> [Records provided]
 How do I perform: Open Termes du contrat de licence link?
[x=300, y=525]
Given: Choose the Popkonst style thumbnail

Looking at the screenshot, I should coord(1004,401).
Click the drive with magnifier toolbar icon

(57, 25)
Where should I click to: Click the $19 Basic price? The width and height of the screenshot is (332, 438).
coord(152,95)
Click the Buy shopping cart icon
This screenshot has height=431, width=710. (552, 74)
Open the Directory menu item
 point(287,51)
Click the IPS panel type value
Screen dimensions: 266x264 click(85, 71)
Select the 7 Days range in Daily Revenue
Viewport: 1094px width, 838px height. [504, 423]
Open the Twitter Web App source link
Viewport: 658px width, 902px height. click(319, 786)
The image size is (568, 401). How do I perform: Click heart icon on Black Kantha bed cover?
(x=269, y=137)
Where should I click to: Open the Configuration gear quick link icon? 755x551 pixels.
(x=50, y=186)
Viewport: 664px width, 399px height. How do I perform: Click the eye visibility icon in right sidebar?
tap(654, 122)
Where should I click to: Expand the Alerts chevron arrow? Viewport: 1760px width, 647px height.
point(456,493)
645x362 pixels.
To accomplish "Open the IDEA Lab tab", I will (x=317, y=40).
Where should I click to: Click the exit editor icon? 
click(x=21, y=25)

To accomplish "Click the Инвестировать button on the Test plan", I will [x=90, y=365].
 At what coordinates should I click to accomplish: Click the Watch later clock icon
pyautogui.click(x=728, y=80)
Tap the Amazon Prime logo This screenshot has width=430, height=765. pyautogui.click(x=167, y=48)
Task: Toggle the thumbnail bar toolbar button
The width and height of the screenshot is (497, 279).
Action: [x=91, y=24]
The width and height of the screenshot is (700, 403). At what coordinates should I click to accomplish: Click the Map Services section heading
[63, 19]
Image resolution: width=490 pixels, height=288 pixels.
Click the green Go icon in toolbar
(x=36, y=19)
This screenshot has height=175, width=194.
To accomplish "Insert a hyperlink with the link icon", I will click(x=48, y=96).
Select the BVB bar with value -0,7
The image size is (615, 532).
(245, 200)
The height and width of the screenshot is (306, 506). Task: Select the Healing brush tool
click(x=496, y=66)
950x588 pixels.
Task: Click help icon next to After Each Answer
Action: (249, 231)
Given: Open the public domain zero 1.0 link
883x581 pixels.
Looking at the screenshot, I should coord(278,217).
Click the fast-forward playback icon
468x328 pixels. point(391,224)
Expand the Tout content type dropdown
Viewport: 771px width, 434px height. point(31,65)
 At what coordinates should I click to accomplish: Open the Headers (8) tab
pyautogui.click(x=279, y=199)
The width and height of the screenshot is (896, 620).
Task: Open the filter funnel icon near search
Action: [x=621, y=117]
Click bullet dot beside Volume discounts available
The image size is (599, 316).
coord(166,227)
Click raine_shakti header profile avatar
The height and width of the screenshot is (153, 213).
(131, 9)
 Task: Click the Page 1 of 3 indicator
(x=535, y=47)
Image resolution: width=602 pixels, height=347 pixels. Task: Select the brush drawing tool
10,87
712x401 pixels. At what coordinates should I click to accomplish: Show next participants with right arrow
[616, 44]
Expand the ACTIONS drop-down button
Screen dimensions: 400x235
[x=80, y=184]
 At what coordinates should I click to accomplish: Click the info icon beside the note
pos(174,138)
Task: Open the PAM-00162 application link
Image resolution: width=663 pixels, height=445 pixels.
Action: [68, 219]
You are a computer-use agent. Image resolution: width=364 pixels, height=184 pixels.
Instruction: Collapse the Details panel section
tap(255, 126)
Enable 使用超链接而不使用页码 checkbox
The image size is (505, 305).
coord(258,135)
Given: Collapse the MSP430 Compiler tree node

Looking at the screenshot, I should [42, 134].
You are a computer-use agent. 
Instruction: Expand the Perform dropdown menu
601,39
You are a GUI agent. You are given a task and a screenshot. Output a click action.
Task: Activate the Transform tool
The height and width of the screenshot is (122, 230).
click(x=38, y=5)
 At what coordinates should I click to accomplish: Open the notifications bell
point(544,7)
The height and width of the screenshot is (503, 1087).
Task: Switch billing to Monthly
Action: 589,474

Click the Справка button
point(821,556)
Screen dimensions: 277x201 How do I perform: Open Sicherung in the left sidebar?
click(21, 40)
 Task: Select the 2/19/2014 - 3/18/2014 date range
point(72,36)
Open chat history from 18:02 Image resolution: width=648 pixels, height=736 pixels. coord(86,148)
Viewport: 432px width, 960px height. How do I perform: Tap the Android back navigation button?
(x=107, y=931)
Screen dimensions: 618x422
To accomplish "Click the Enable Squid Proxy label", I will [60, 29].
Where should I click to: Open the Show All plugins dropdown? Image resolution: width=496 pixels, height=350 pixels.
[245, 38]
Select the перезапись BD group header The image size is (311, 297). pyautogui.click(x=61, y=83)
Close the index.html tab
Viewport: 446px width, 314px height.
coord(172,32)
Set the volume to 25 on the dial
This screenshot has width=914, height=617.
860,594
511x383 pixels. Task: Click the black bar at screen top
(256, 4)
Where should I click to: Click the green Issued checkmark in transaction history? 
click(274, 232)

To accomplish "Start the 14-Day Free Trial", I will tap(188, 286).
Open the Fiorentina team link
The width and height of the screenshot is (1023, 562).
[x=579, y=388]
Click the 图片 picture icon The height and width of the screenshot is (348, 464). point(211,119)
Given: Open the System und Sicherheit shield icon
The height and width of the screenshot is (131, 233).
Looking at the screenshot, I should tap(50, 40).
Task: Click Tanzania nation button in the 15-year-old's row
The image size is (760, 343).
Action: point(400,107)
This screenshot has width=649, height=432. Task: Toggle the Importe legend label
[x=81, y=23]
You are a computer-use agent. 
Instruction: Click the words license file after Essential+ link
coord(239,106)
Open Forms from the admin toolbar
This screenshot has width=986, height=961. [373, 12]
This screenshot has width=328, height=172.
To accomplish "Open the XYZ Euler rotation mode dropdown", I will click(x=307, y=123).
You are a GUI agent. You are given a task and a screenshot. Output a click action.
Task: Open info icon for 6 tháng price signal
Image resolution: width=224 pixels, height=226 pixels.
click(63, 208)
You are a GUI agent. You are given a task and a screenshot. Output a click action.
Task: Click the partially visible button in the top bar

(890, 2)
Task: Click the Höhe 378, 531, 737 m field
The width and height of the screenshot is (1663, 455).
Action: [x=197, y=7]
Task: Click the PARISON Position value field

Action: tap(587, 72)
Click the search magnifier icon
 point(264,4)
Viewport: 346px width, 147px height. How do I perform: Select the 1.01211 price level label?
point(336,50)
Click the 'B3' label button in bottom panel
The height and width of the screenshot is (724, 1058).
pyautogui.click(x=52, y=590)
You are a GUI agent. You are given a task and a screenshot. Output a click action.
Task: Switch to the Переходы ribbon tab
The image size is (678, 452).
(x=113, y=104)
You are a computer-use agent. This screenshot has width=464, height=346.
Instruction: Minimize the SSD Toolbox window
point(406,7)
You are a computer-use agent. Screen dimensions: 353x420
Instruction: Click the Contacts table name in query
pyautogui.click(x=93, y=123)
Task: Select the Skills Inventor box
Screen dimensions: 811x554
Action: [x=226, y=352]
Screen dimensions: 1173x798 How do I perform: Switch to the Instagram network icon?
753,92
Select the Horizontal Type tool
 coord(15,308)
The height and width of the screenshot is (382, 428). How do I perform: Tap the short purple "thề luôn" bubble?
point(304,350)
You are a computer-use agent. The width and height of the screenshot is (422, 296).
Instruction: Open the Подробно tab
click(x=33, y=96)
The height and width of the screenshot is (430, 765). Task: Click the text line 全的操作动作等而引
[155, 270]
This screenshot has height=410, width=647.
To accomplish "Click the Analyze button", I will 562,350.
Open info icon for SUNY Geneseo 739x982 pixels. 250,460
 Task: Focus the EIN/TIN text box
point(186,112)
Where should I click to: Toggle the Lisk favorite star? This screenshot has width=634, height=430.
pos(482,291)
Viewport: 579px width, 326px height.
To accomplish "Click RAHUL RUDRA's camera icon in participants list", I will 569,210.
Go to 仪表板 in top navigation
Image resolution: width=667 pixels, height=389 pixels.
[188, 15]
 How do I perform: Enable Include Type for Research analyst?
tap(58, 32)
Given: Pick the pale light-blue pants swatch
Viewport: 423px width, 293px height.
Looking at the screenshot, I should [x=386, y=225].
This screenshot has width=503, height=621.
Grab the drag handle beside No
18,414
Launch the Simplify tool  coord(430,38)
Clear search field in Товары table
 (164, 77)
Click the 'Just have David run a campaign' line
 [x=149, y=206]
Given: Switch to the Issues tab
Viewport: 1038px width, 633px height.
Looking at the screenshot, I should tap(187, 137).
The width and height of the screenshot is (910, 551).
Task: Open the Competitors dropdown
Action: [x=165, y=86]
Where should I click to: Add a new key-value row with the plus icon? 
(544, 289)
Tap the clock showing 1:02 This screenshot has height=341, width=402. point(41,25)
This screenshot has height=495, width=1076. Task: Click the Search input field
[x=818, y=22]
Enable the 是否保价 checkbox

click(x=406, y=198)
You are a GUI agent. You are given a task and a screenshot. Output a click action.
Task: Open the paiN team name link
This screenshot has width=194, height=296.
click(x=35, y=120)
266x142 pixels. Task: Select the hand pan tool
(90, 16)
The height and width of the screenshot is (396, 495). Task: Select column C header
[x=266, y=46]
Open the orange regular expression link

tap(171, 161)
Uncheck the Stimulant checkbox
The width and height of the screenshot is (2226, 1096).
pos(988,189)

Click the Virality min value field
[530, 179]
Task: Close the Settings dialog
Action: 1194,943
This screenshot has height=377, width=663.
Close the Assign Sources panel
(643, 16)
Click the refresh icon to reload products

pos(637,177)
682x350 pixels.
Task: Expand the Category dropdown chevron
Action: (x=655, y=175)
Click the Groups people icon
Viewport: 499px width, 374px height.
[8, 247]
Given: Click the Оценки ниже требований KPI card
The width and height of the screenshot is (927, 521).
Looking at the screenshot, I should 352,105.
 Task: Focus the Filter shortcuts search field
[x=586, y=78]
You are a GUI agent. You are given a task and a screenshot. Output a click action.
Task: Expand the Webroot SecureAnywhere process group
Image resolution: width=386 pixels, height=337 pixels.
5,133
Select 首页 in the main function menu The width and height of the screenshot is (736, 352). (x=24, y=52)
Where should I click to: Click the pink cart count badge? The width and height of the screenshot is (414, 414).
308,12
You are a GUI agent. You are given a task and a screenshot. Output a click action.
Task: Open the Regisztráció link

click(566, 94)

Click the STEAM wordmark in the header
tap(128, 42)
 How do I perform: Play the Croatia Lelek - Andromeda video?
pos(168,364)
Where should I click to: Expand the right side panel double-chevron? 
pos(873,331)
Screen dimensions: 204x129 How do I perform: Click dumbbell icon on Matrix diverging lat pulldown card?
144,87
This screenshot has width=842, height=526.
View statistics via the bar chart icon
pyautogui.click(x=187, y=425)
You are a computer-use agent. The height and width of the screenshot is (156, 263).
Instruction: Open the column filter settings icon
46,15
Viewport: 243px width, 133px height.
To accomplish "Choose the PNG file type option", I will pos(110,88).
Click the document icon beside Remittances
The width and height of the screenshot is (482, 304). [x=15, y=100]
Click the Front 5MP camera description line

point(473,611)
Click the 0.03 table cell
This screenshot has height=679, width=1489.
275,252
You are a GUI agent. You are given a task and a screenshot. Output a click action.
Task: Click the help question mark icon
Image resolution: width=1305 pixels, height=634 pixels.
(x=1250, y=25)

> [Directions for this task] When a line in the listing has the word "computer", return that line.

> [Answer area]
You are a computer-use agent. Image resolution: width=364 pixels, height=184 pixels.
You are a computer-use agent. 
You are a computer-use agent. 
You are a computer-use agent. This screenshot has width=464, height=346.
You are a computer-use agent. Screen dimensions: 353x420
You are a computer-use agent. The width and height of the screenshot is (422, 296).
You are a computer-use agent. The height and width of the screenshot is (156, 263).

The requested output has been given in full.